# BERT Baseline

## DataThon @ IndoML'24

This tutorial will walk you through a very simple BERT based baseline for the [DataThon](https://sites.google.com/view/datathon-indoml24) Challenge at IndoML'24.
Feel free to play around with the repository, once you are done with this tutorial, it has been developed to work with multiple GPUs as well.
At the end, you might also be able to make your first submission (albeit a very bad one!).

### Table of Contents:

1. [Preprocessing](#preprocessing)
2. [Dataset Creation](#dataset-creation)
3. [BERT Models](#bert)
4. [Training](#training)
5. [Evaluation](#evaluation)

Please feel free to create a PR if you find any bugs or need help with running this code.

In [1]:
# Please run this cell on colab, you can skip this if you are running locally.
!git clone https://github.com/karannb/indoml-bert-baseline.git
!cd indoml-bert-baseline/ && pip install -r requirements.txt

fatal: destination path 'indoml-bert-baseline' already exists and is not an empty directory.


## Preprocessing

Before preprocessing we need to get our data, please download it from [here](https://codalab.lisn.upsaclay.fr/competitions/19907#participate) after registering for the challenge.
You can store it in any directory, but ideally store it in a new directory `data/`.
Once you have the data running, the next cell will pre-process the data to have it in the format we have designed our `torch.utils.data.Dataset` objects, you can obviously change these as well.
Feel free to got through the code if you want to change anything.

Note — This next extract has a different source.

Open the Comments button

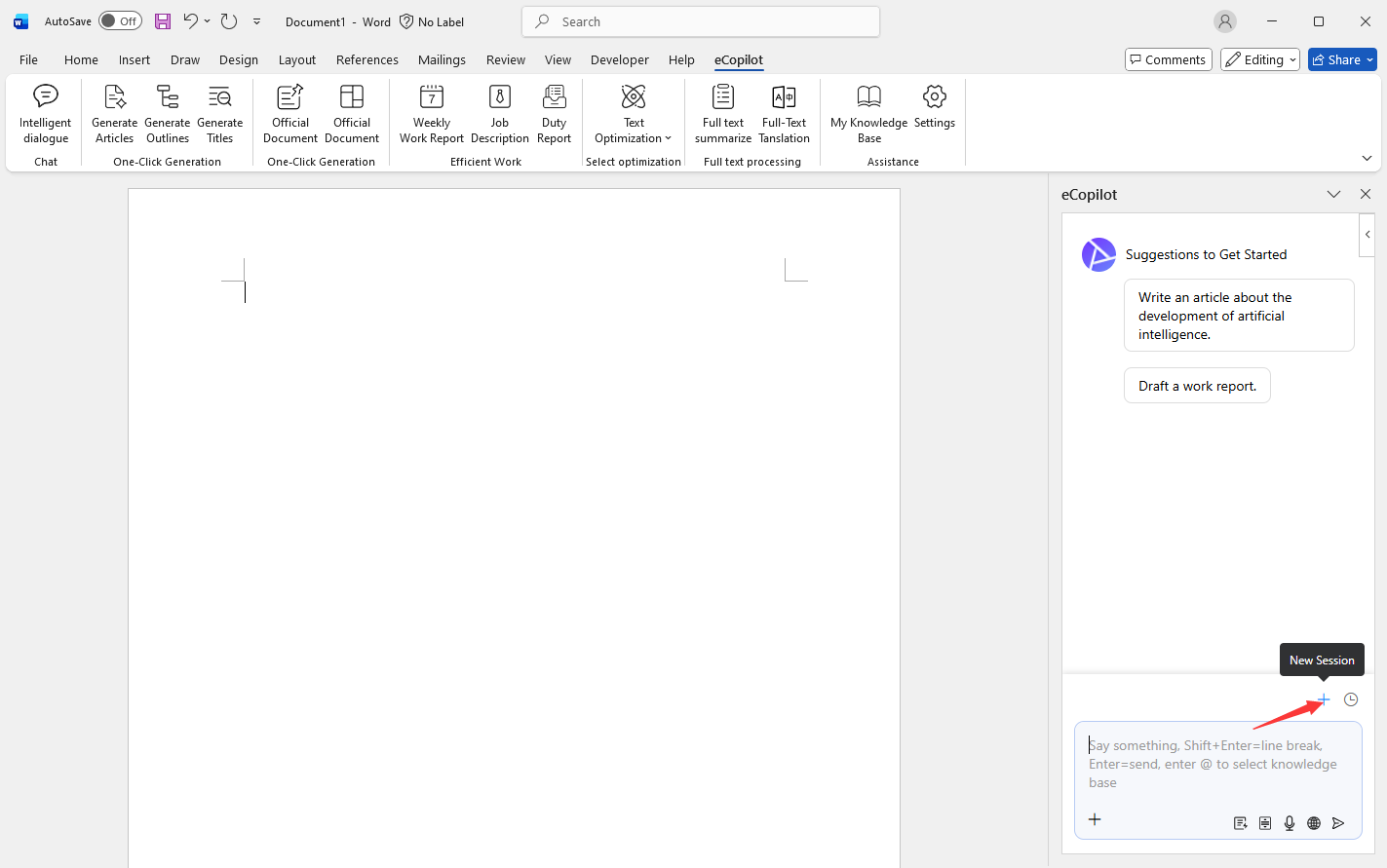click(x=1168, y=59)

### Preprocess and Categorize

In [2]:
!unzip input_data.zip -d indoml-bert-baseline/data/

Archive:  input_data.zip
replace indoml-bert-baseline/data/attribute_test.data? [y]es, [n]o, [A]ll, [N]one, [r]ename: A
  inflating: indoml-bert-baseline/data/attribute_test.data  
  inflating: indoml-bert-baseline/data/attribute_train.data  
  inflating: indoml-bert-baseline/data/attribute_train.solution  
  inflating: indoml-bert-baseline/data/attribute_val.data  
  inflating: indoml-bert-baseline/data/attribute_val.solution  


In [3]:
%cd indoml-bert-baseline/

/content/indoml-bert-baseline


In [4]:
from src.preprocess import preprocess_fn, categorize

# this will preprocess the data to a particular format (in json)
preprocess_fn("attribute_test.data", "data")
preprocess_fn("attribute_val.data", "data")
preprocess_fn("attribute_val.solution", "data")
preprocess_fn("attribute_train.data", "data")
preprocess_fn("attribute_train.solution", "data")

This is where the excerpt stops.